I think part of what's happened is that "identity" used to more or less match reality, and if it didn't, it was recognised that something was amiss. People knew what sex they were (as they do know, pretty much everyone knows) and to claim to be the opposite sex generally had to mean that the person was either delusional/insane, or pretending, e.g. in disguise. A man's self-image/"identity" as a good, upstanding man would generally involve not going into women's spaces - whether because he cared about not upsetting women, or because he didn't want the stigma of being seen to be a dodgy perv or predator (even if he would be if he could get away with it).

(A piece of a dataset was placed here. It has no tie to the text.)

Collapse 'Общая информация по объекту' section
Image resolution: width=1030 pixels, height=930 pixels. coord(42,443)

What we have since trans became a thing - initially in the 20th century, then on steroids in the last decade - is this idea that a man can BE a woman in some sense. (and vice versa of course, but the reverse situation doesn't carry the same risks - except, of course, to the females involved, TM themselves). That "identity" can be the opposite of reality. That's what trans is - it's not your identity as a gay person, or a particular ethnicity, or your class or whatever, based on the real facts about you. It is by definition identifying as something you're not and cannot be, and then trying to change definitions of words to make that a "reality".

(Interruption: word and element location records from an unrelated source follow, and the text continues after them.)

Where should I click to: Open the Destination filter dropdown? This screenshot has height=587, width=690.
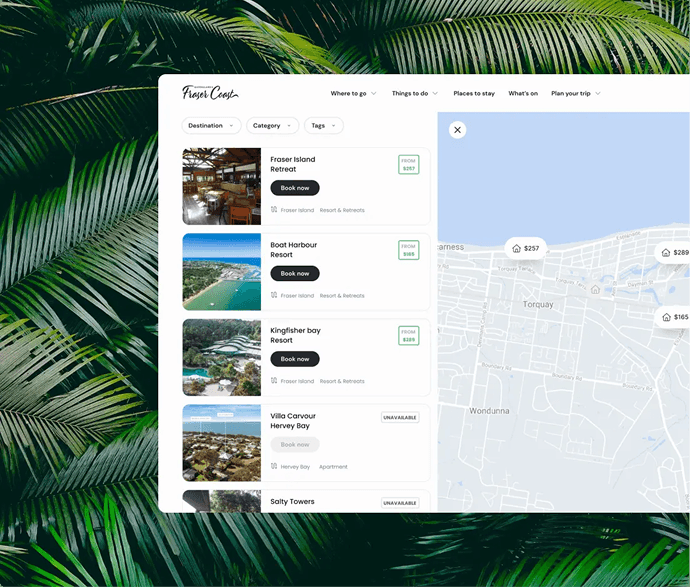point(211,126)
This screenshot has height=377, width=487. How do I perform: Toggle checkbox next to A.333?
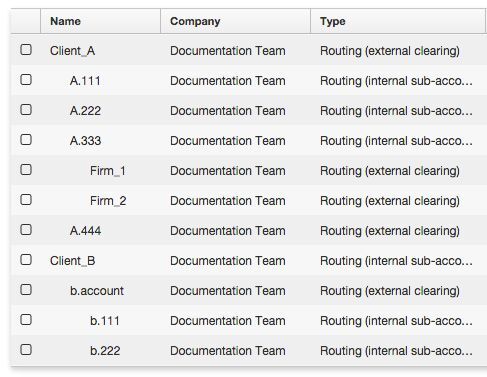[26, 140]
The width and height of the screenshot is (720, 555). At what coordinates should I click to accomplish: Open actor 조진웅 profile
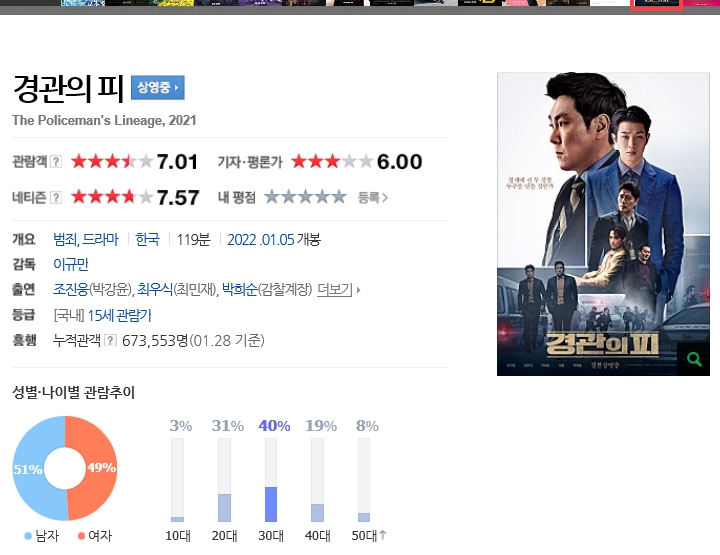click(x=71, y=289)
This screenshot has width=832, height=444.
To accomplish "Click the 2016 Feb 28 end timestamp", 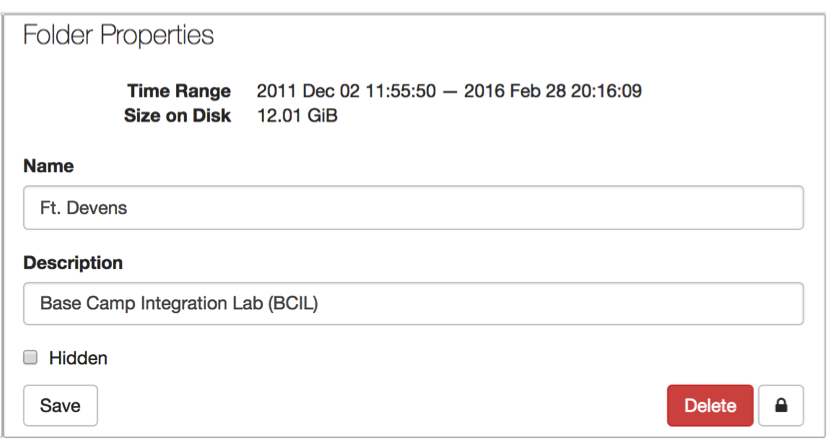I will point(553,91).
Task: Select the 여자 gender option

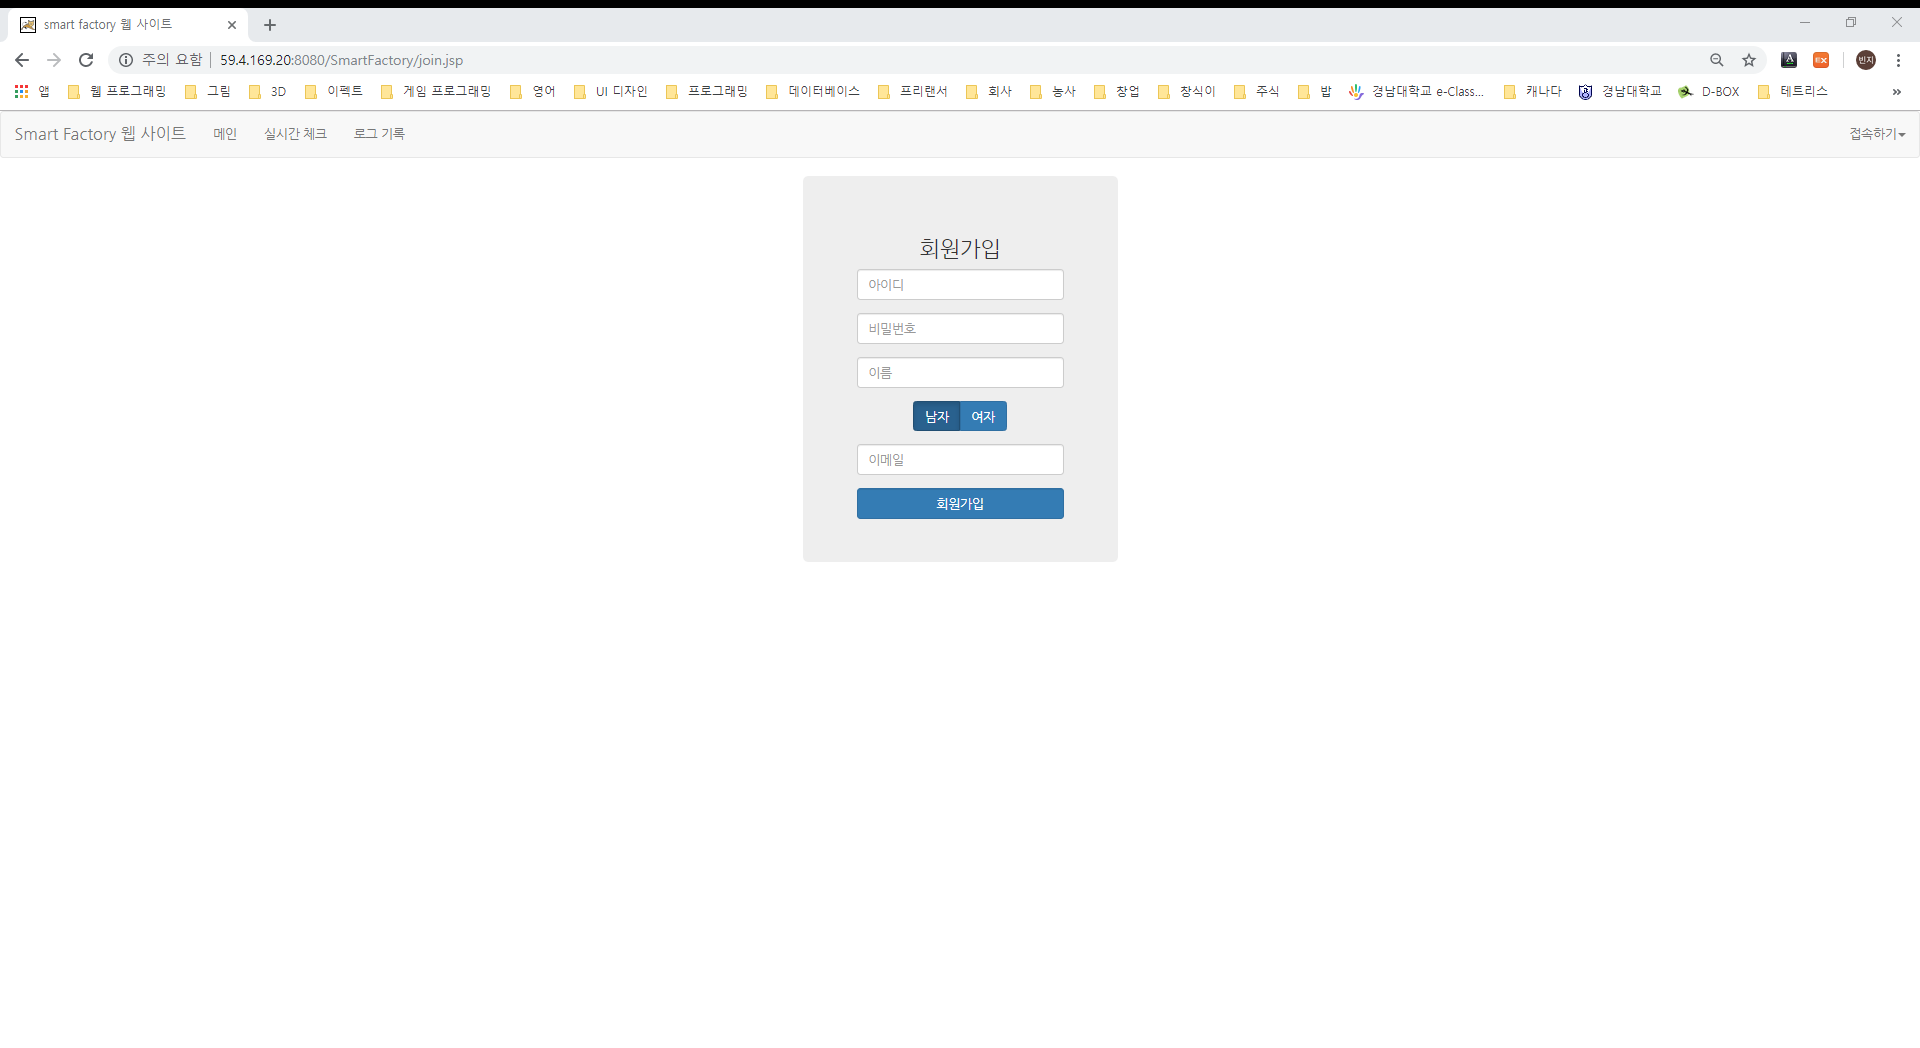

Once you do that and it takes hold, then it is really hard to "police" and to ask the question "are you really female" of everyone who approaches a female-only space. It never worked like that before. It worked because of a general agreement that going in the opposite sex's space wasn't something you'd want to do, because only someone very questionable or odd would do that.

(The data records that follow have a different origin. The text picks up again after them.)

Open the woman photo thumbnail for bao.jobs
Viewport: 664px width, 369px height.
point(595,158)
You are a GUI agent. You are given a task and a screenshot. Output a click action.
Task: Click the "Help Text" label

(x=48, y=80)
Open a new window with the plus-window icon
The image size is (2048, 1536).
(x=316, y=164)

Just as now, we have a big stigma about people who "identify" as a race they are not and basically treat them with derision. They may exist, but the reason there aren't loads of them is because it's not a concept that has become accepted and put into law and pushed at kids and rewarded with being treated as a sacred caste. if it was, it would attract all sorts of people overnight for a variety of reasons (attention-seeking, gaining opportunities, seeking a solution to MH problems, wanting to be seen as cool, etc etc), just as "trans" does now.
It would also be hard to police "is that person really black" or "is that person really under 18" or "is that person really disabled" if there was a huge explosion of people "identifying" as what they are not in these categories and it being seen as some kind of right that everyone had to agree with their "identity" instead of the reality. It's not always easy to police those things now - and yet we do - with a combination of laws, registration systems and social expectation/stigma.